In April also, the Swiss authorities issued some such notices including to one Mrs J N V, as also to Mr Kuldip Singh Dhingra and Anil Bhardwaj, among others.
Several of these names are said to have figured in the leaked HSBC lists and Panama papers, which allegedly contained names of Indians with Swiss bank accounts and are being probed by Indian authorities in alleged black money cases.
In case of Krishna Bhagwan Ramchand and Kalpesh Harshad Kinariwala, such notices were issued in April as well and fresh notices have been served to them presumably after their responses to the earlier notices.
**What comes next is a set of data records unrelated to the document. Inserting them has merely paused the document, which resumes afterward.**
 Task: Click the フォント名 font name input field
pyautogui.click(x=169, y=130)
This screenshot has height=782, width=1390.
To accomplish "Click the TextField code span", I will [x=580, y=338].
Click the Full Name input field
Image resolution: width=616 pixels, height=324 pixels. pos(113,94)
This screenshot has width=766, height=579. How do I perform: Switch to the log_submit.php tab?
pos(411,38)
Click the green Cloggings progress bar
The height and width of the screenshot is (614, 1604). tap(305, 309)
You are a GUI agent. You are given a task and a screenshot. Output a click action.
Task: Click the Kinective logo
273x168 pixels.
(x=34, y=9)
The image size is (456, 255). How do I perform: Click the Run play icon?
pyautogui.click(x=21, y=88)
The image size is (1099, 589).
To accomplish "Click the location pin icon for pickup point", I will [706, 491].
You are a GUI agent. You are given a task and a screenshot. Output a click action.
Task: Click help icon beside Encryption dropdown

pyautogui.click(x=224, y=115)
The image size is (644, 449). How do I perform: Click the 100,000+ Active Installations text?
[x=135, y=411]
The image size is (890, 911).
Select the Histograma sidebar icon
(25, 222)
In March, Swiss authorities issued such notices to Mumbai-based Geodesic Ltd and its three directors (Prashant Sharad Mulekar, Pankajkumar Onkar Srivastava and Kiran Kulkarni), as also to Chennai-based Aadhi Enterprises Pvt Ltd, who are being probed by the Indian authorities for alleged money laundering and other financial irregularities.
Switzerland was widely known as a safe haven for black money before it bowed to global pressure and agreed to bring down the secrecy walls that had historically surrounded Swiss banks, provided the requesting country gave proof for financial irregularities done by the concerned person or the company.
Several western countries have already got banking information on suspected investors in a large number of cases in the last few years.
As per the Swiss law, the FTA decision can be appealed within 30 days (in some cases 10 days), provided the appellant is able to give sufficient ground to challenge it.
While the Swiss government documents did not disclose specific details related to the information and assistance sought by the Indian authorities, the issuance of notices to these individuals follows submission of proof about financial and tax-related wrongdoings and typically involves sharing of information relating to bank account details and other financial data.
Switzerland has since March sent at least 25 notices to Indian clients of its banks, giving them a chance to appeal before it gives information about them to the Indian government.
It may be noted that while the Federal Tax Administration of Switzerland started sharing information on foreign clients of Swiss banks with a number of countries, the number of India-related cases have so far been few.